Его, старого ворона, трудно было вынудить даром каркнуть. «На одних подмётках семи государям служил!» — говорили про него на Москве, и не зря говорили.

Ездил Шереметев по слободам, сеял тревогу средь черни, отвлекал её от лихих намерений, а у самого в душе псы выли. Возвращаясь из объезда, утягивал он в укромный уголок Мстиславского и выпускал на него этих псов:

— Не поздравится нам от государя, боярин, ежели прознает он про сие наше самовольство.

— Замятия учинится — вовсе не поздравится, — увещевал его Мстиславский. — Неужто мы дурное измышляем?

— То — по нашему разумению, боярин… А по его?.. Как по его разумению будет?
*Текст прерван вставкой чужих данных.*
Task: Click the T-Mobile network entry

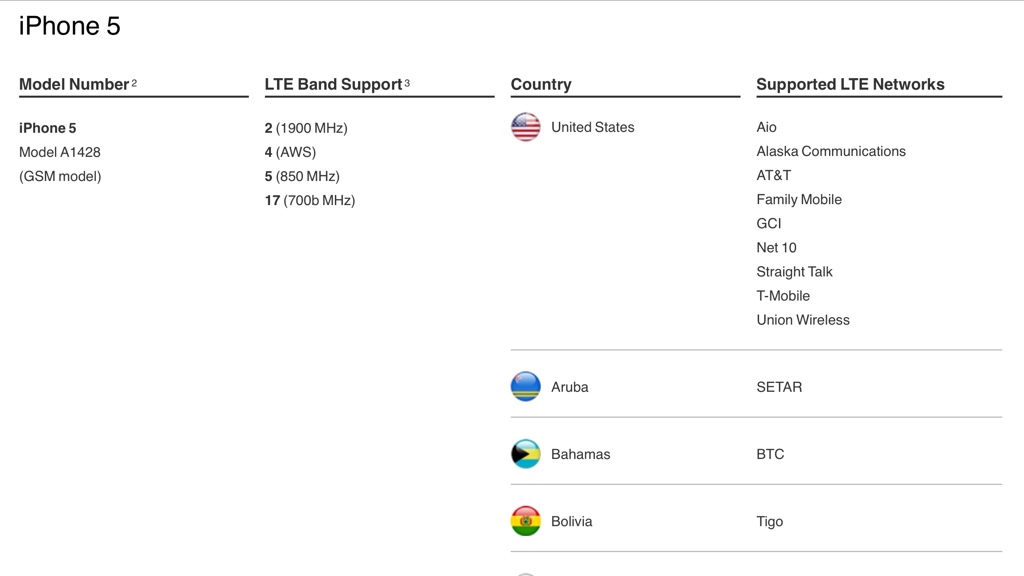Action: tap(783, 296)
Вяземский со мной ездит, а рожея у него — хоть собакам кидай! Негодная рожея у него… Понесёт он на нас с тобой государю.

— На то и шлю его с тобой, чтоб нам пред государем оправдание было. Да вернётся государь с победой — всё радостью затмится!
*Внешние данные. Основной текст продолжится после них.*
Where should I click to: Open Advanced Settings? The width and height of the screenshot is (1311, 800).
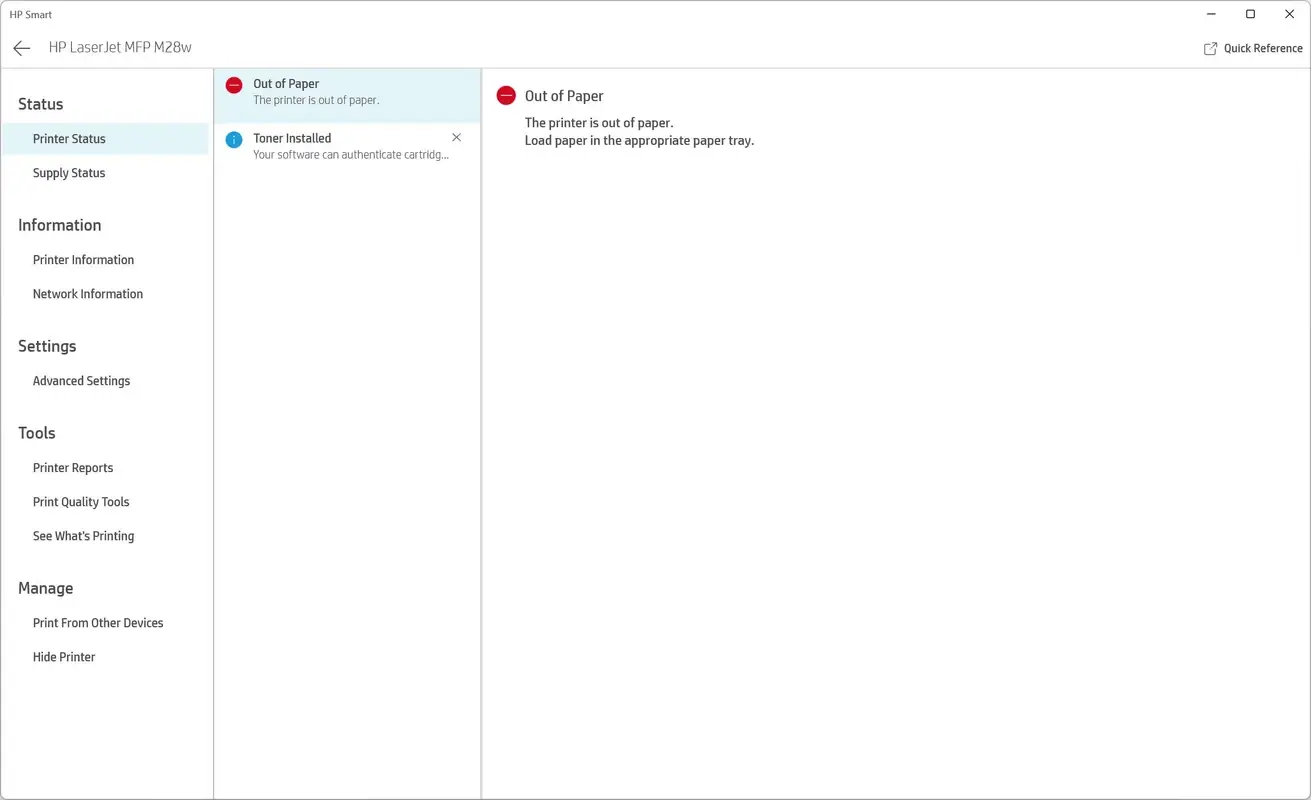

— Единое упование, боярин… Однако не отступись, гляди, коли, не дай Бог, заяростится он!.. Твоей волей в затею сию я ввязан. Не очутиться бы и мне поруч с Бельским.

— Не отступлюсь, воевода. Неужто креста на мне нет?! Не на подлое дело учинил тебя — на честное.

Однако вскоре из Новгорода-Северского, от засечной черты[139], объезжие воеводы прислали грамотку, в которой писали, что степи за Путивлем тяжело укинули снеги и в объезд по засеке, ради пустого усердия, они не ходят, ибо коньми не пройти, но лыжным ходом ходили казаки из Путивля за Сейм, вёрст на сто, и нигде крымчака не видели, и нигде крымчак не наследил.

После таких вестей Мстиславский больше не решился посылать Шереметева в слободы: ясно было, что в эту зиму татары не придут. Продолжать и дальше держать Москву в страхе перед ними Мстиславский не стал — это могло показаться подозрительным царю, тем более что по возвращении в Москву грамотка из Новгорода-Северского ему непременно должна быть показана.

Однако заботы не оставляли Мстиславского: чернь того и гляди опять могла затеять смуту. Воспрянувшие было духом бояре снова приуныли, снова посъехались в Кремль… На проездных стрельницах Кремля опустили железные решётки, а стрельцам велено было зарядить пищали дробом. Но на следующий день, ввечеру, по Можайской дороге к Москве подошёл большой обоз — это прибыл Михайло Темрюк, привёзший с собой пленных литовских воевод и царскую грамоту митрополиту — с долгожданной вестью о победе.

А утром, ещё до рассвета, Москву разбудил торжественный звон. Такого звона Москва не слыхала со времён победы над Казанью.